La Camera di Commercio di Varese incentiva la partecipazione di aziende varesine a manifestazioni fieristiche all’estero e a carattere internazionale che si svolgono in Italia nel periodo dal 1° gennaio al 31 dicembre 2026.
Le risorse stanziate dalla Camera di Commercio sono pari a 160.000,00 euro.
Beneficiari
Micro, piccole e medie imprese varesine in possesso dei seguenti requisiti:
- a) avere sede legale e/o unità locale nella circoscrizione territoriale della Camera di Commercio di Varese;
- b) essere attive e in regola con il pagamento del diritto annuale
- c) essere in regola con gli obblighi relativi al pagamento dei contributi previdenziali e assistenziali a favore dei lavoratori come attestato dal DURC on line;
- d) non essere sottoposto a procedura concorsuale;
- f) non avere forniture in essere con la Camera di Commercio di Varese;
- g) non aver subito l’applicazione della sanzione interdittiva o altra sanzione che comporti il divieto di contrarre con la pubblica amministrazione;
- h) non avere legali rappresentanti o amministratori per i quali sussistano condanne per i reati che sono motivo di esclusione dalla partecipazione a una procedura in materia di contratti pubblici;
- i) aver assolto all’obbligo di stipula di contratti assicurativi a copertura dei danni da eventi catastrofali (art. 1 comma 101, legge 30 dicembre 2023, n. 213).
Tutti i requisiti devono essere posseduti dal momento della presentazione della domanda e fino a quello della liquidazione del contributo.
Spese ammissibili
Sono ammissibili le manifestazioni fieristiche che si svolgono nel periodo dal 1° gennaio al 31 dicembre 2026, sia all’estero che in Italia.

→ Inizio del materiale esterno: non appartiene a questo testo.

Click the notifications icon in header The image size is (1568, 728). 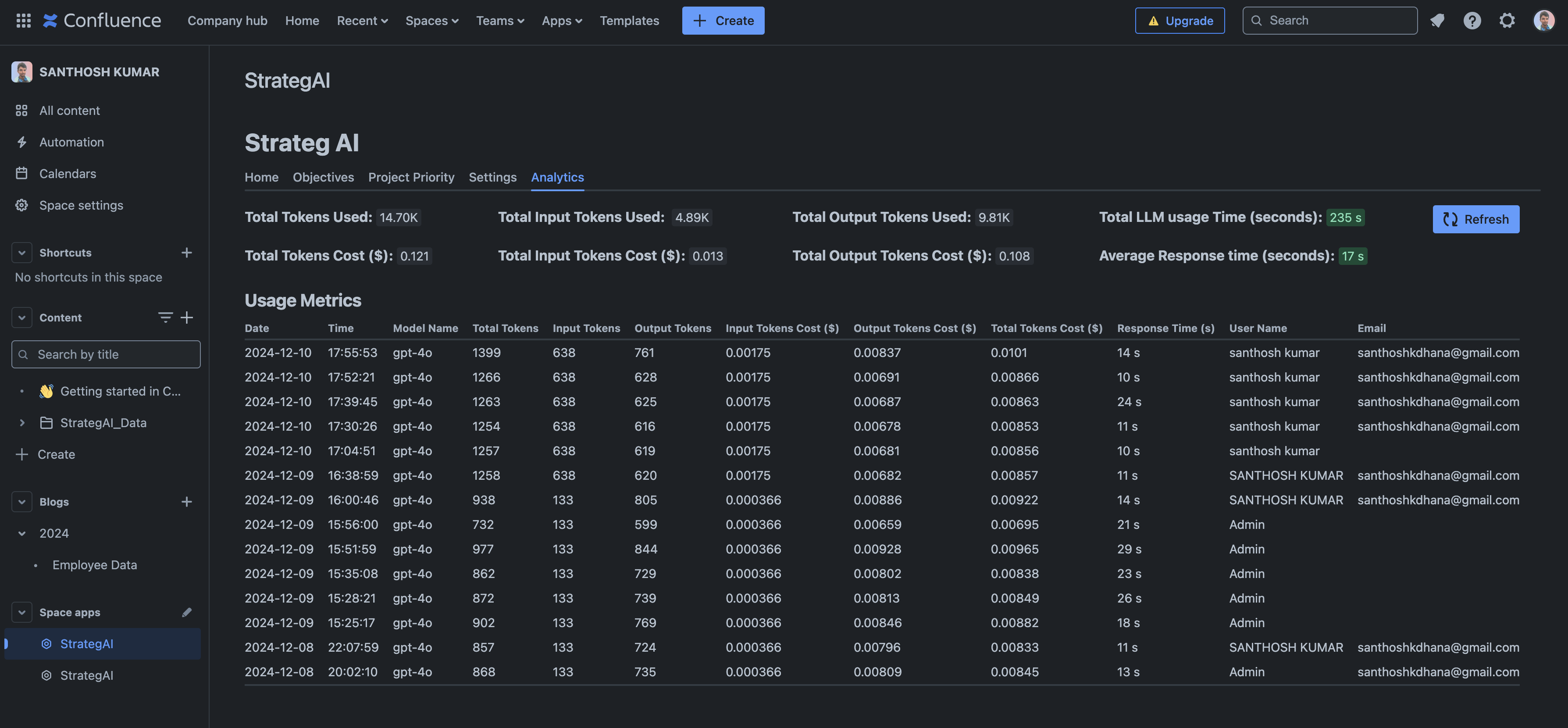point(1437,21)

Le fiere che si svolgono in Italia devono essere riconosciute internazionali dalla Conferenza delle Regioni e delle Province autonome e riportate nell’annuale “Calendario delle manifestazioni fieristiche internazionali in Italia”.

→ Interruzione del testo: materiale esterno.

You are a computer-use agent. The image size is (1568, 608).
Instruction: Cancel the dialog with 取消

Non sono riconosciute ai fini del contributo le partecipazioni ad iniziative non riconducibili a fiere ed esposizioni quali ad esempio convegni, workshop, seminari ecc. così come le partecipazioni a fiere “virtuali”, che si svolgono in modalità online/sul web.
Sono ammissibili le sole spese per:
- quota di iscrizione;
- locazione e allestimento di spazi espositivi
Sono esclusi gli eventuali servizi e forniture opzionali (energia elettrica, pulizia spazio espositivo, assicurazioni, trasporto, servizi traduzione e interpretariato, materiale di consumo e pubblicitario, ecc.). Non sono in ogni caso ammessi costi interni o costi di personale.
Caratteristiche del contributo
L’agevolazione consiste in un contributo a fondo perduto, nella misura e nei limiti di seguito indicati:
| Soggetto beneficiario | Intensità del contributo | Investimento minimo | Contributo massimo |
| MPMI | 30% | 2.500 euro | 3.000 euro |
| MPMI Femminili | 40% | 2.500 euro | 4.000 euro |
È prevista una quota aggiuntiva di € 250,00 per le aziende in possesso del rating di legalità.
I contributi saranno erogati con l’applicazione della ritenuta d’acconto del 4% L’assegnazione del contributo avverrà con procedura a sportello secondo l’ordine cronologico di presentazione della domanda, fino a concorrenza delle risorse disponibili.
Il contributo sarà riconosciuto in via prioritaria alle imprese a cui non sia già stato concesso (fatta salva formale rinuncia) un contributo in una delle due edizioni del bando camerale 2025.
I benefici del bando non sono cumulabili con altri aiuti e agevolazioni di natura pubblica riconosciuti per le spese relative alla medesima manifestazione fieristica.
Modalità e tempi per la presentazione della domanda
La domanda di contributo può essere trasmessa dalle ore 11.00 del 26 maggio alle ore 12.00 del 11 giugno 2026, salvo chiusura anticipata dello sportello di presentazione.
Ogni impresa può presentare una sola domanda di contributo.